Três pessoas morreram e sete ficaram feridas num dos ataques ao que foram descritos como “instalações não residenciais” na capital regional, Simferopol. Parece ser o primeiro ataque que resultou em mortes ali.
Num incidente separado, uma pessoa morreu e três ficaram feridas num ataque a um comboio que viajava para a cidade de Kerch, disse o líder da Crimeia instalado pela Rússia.
A Ucrânia não comentou. É o terceiro dia consecutivo em que é acusado de atacar transportes civis nos seus territórios ocupados.
Kyiv também expandiu recentemente os seus ataques dentro da Rússia.
Na quarta-feira, realizou uma greve nos arredores de São Petersburgo, horas antes da abertura de um importante fórum económico destinado a atrair investimento estrangeiro para o país.
De acordo com o presidente Volodymyr Zelensky, os drones ucranianos atingiram vários locais na Rússia, incluindo o terminal petrolífero e uma base naval na cidade vizinha de Kronstadt – o principal posto avançado da Frota do Báltico da Marinha Russa.
O Fórum Económico de São Petersburgo – outrora apelidado de “Davos Russo” – é um evento emblemático da agenda política russa.

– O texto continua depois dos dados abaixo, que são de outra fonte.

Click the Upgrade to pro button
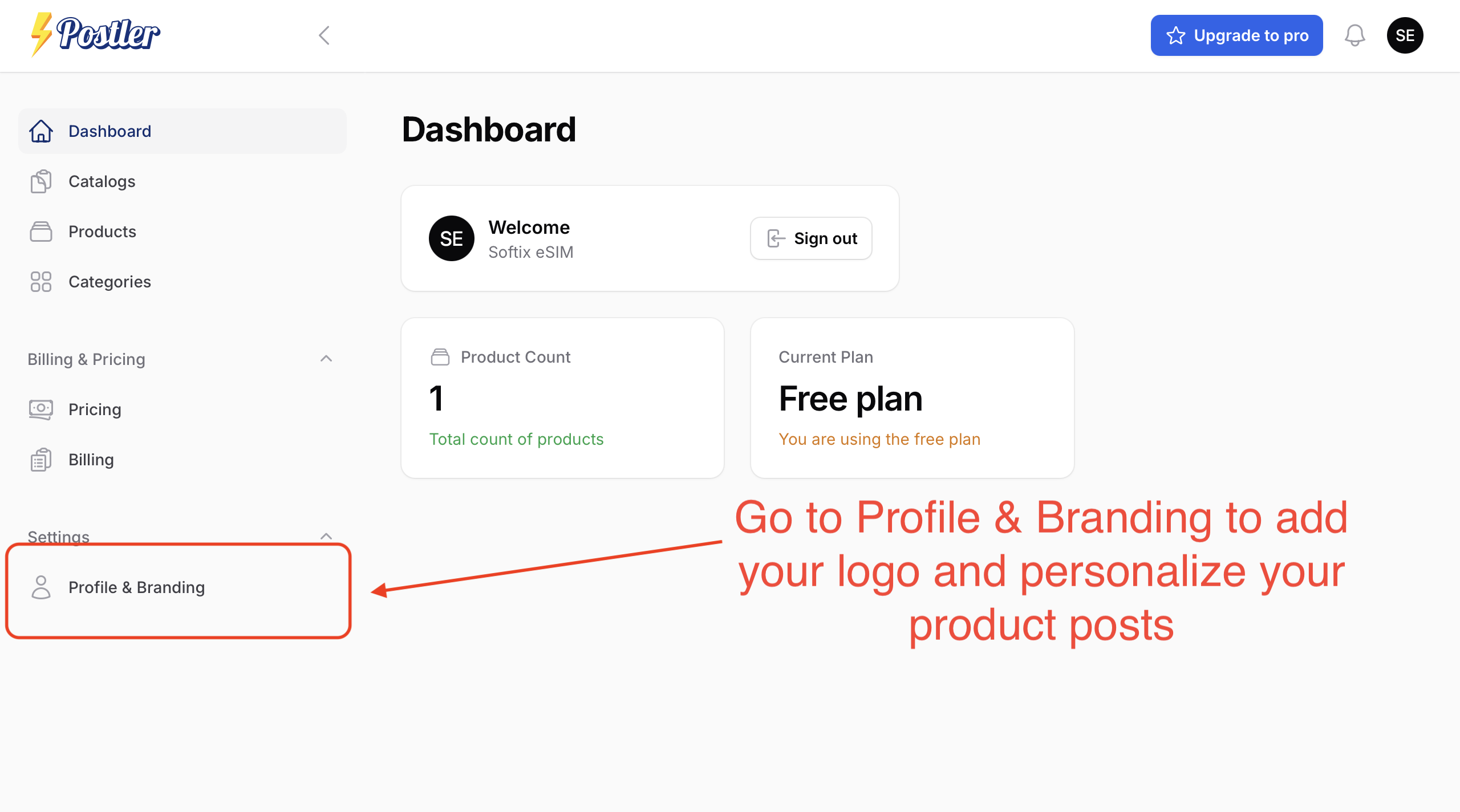1460x812 pixels. [1236, 35]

Até Moscovo lançar a sua invasão em grande escala da Ucrânia em 2022, costumava contar com a presença de delegações ocidentais de alto nível, incluindo chefes de estado.
O presidente russo, Vladimir Putin, ordenou a ocupação da Crimeia em 2014.
Nos quatro anos desde o início da invasão russa, a Ucrânia desenvolveu um sector de defesa em expansão. Kiev é agora capaz de atingir regularmente alvos dentro da Rússia, concentrando os seus esforços em infra-estruturas energéticas e instalações petrolíferas, que considera alimentarem a máquina de guerra russa.
Na quarta-feira, oito pessoas morreram depois que um drone atingiu um ônibus de passageiros viajando na região de Donetsk, na Ucrânia, controlada pela Rússia, disse uma autoridade instalada em Moscou.
Entretanto, Moscovo continua a atacar cidades ucranianas, resultando em baixas civis regulares. Só na noite de segunda-feira, pelo menos 22 pessoas morreram em ataques combinados de mísseis e drones em toda a Ucrânia.